What the task requires: In full and without change, return each entry.

[Dataset entries]
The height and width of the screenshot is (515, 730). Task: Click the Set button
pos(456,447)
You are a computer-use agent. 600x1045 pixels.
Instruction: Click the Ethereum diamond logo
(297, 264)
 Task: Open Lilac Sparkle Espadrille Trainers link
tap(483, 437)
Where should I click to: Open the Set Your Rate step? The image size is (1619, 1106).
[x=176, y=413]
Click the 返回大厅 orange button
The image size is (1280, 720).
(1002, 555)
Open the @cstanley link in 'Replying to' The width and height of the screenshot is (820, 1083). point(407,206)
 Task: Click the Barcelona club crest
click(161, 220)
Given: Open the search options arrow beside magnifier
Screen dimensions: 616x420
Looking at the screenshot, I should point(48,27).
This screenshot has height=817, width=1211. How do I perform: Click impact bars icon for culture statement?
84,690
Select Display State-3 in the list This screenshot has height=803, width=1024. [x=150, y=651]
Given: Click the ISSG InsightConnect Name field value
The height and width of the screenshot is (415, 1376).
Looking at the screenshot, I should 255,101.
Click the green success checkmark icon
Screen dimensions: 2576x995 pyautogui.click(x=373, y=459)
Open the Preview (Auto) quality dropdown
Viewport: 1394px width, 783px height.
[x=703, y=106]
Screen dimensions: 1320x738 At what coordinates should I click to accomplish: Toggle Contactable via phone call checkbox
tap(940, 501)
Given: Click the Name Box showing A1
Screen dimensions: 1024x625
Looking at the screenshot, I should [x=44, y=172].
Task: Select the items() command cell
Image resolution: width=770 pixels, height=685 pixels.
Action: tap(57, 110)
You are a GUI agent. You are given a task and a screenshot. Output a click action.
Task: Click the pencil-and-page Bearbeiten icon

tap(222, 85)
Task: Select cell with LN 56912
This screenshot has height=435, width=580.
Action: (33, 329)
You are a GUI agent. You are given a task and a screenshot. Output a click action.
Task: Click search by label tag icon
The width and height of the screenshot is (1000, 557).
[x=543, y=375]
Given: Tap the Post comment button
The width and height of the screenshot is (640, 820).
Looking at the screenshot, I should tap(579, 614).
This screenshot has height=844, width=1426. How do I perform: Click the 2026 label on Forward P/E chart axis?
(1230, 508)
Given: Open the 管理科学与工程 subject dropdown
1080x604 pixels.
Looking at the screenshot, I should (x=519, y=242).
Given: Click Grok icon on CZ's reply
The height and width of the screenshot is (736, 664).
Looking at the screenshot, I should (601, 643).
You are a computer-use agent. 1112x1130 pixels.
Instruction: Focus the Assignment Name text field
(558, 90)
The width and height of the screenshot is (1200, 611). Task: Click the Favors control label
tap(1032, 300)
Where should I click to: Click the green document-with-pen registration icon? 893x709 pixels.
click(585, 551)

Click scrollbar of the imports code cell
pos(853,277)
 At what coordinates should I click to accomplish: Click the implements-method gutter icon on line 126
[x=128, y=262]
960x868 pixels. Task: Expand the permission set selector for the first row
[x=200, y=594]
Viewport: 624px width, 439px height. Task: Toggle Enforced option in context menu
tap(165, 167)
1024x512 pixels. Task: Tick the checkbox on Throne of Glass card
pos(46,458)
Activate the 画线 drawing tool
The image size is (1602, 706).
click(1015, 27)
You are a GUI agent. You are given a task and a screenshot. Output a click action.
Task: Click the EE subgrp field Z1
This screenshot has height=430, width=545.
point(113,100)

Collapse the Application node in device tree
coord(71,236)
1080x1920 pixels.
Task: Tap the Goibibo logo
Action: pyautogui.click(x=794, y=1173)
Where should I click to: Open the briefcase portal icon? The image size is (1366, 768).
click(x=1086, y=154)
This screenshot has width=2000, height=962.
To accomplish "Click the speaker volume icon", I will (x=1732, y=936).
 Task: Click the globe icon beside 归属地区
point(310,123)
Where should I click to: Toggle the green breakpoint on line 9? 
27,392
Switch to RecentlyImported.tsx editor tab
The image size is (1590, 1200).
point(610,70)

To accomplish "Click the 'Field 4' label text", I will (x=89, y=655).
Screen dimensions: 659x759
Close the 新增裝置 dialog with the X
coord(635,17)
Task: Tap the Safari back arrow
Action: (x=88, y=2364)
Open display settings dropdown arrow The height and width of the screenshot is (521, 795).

Task response:
The height and width of the screenshot is (515, 730). Task: Click the Set button
pos(456,447)
You are a computer-use agent. 600x1045 pixels.
Instruction: Click the Ethereum diamond logo
(297, 264)
 Task: Open Lilac Sparkle Espadrille Trainers link
tap(483, 437)
Where should I click to: Open the Set Your Rate step? The image size is (1619, 1106).
[x=176, y=413]
Click the 返回大厅 orange button
The image size is (1280, 720).
(1002, 555)
Open the @cstanley link in 'Replying to' The width and height of the screenshot is (820, 1083). point(407,206)
 Task: Click the Barcelona club crest
click(161, 220)
Given: Open the search options arrow beside magnifier
Screen dimensions: 616x420
Looking at the screenshot, I should point(48,27).
This screenshot has height=817, width=1211. How do I perform: Click impact bars icon for culture statement?
84,690
Select Display State-3 in the list This screenshot has height=803, width=1024. [x=150, y=651]
Given: Click the ISSG InsightConnect Name field value
The height and width of the screenshot is (415, 1376).
Looking at the screenshot, I should 255,101.
Click the green success checkmark icon
Screen dimensions: 2576x995 pyautogui.click(x=373, y=459)
Open the Preview (Auto) quality dropdown
Viewport: 1394px width, 783px height.
[x=703, y=106]
Screen dimensions: 1320x738 At what coordinates should I click to accomplish: Toggle Contactable via phone call checkbox
tap(940, 501)
Given: Click the Name Box showing A1
Screen dimensions: 1024x625
Looking at the screenshot, I should [x=44, y=172].
Task: Select the items() command cell
Image resolution: width=770 pixels, height=685 pixels.
Action: tap(57, 110)
You are a GUI agent. You are given a task and a screenshot. Output a click action.
Task: Click the pencil-and-page Bearbeiten icon

tap(222, 85)
Task: Select cell with LN 56912
This screenshot has height=435, width=580.
Action: (33, 329)
You are a GUI agent. You are given a task and a screenshot. Output a click action.
Task: Click search by label tag icon
The width and height of the screenshot is (1000, 557).
[x=543, y=375]
Given: Tap the Post comment button
The width and height of the screenshot is (640, 820).
Looking at the screenshot, I should tap(579, 614).
This screenshot has height=844, width=1426. How do I perform: Click the 2026 label on Forward P/E chart axis?
(1230, 508)
Given: Open the 管理科学与工程 subject dropdown
1080x604 pixels.
Looking at the screenshot, I should (x=519, y=242).
Given: Click Grok icon on CZ's reply
The height and width of the screenshot is (736, 664).
Looking at the screenshot, I should (601, 643).
You are a computer-use agent. 1112x1130 pixels.
Instruction: Focus the Assignment Name text field
(558, 90)
The width and height of the screenshot is (1200, 611). Task: Click the Favors control label
tap(1032, 300)
Where should I click to: Click the green document-with-pen registration icon? 893x709 pixels.
click(585, 551)

Click scrollbar of the imports code cell
pos(853,277)
 At what coordinates should I click to accomplish: Click the implements-method gutter icon on line 126
[x=128, y=262]
960x868 pixels. Task: Expand the permission set selector for the first row
[x=200, y=594]
Viewport: 624px width, 439px height. Task: Toggle Enforced option in context menu
tap(165, 167)
1024x512 pixels. Task: Tick the checkbox on Throne of Glass card
pos(46,458)
Activate the 画线 drawing tool
The image size is (1602, 706).
click(1015, 27)
You are a GUI agent. You are given a task and a screenshot. Output a click action.
Task: Click the EE subgrp field Z1
This screenshot has height=430, width=545.
point(113,100)

Collapse the Application node in device tree
coord(71,236)
1080x1920 pixels.
Task: Tap the Goibibo logo
Action: pyautogui.click(x=794, y=1173)
Where should I click to: Open the briefcase portal icon? The image size is (1366, 768).
click(x=1086, y=154)
This screenshot has width=2000, height=962.
To accomplish "Click the speaker volume icon", I will (x=1732, y=936).
 Task: Click the globe icon beside 归属地区
point(310,123)
Where should I click to: Toggle the green breakpoint on line 9? 
27,392
Switch to RecentlyImported.tsx editor tab
The image size is (1590, 1200).
point(610,70)

To accomplish "Click the 'Field 4' label text", I will (x=89, y=655).
Screen dimensions: 659x759
Close the 新增裝置 dialog with the X
coord(635,17)
Task: Tap the Safari back arrow
Action: (x=88, y=2364)
Open display settings dropdown arrow The height and width of the screenshot is (521, 795).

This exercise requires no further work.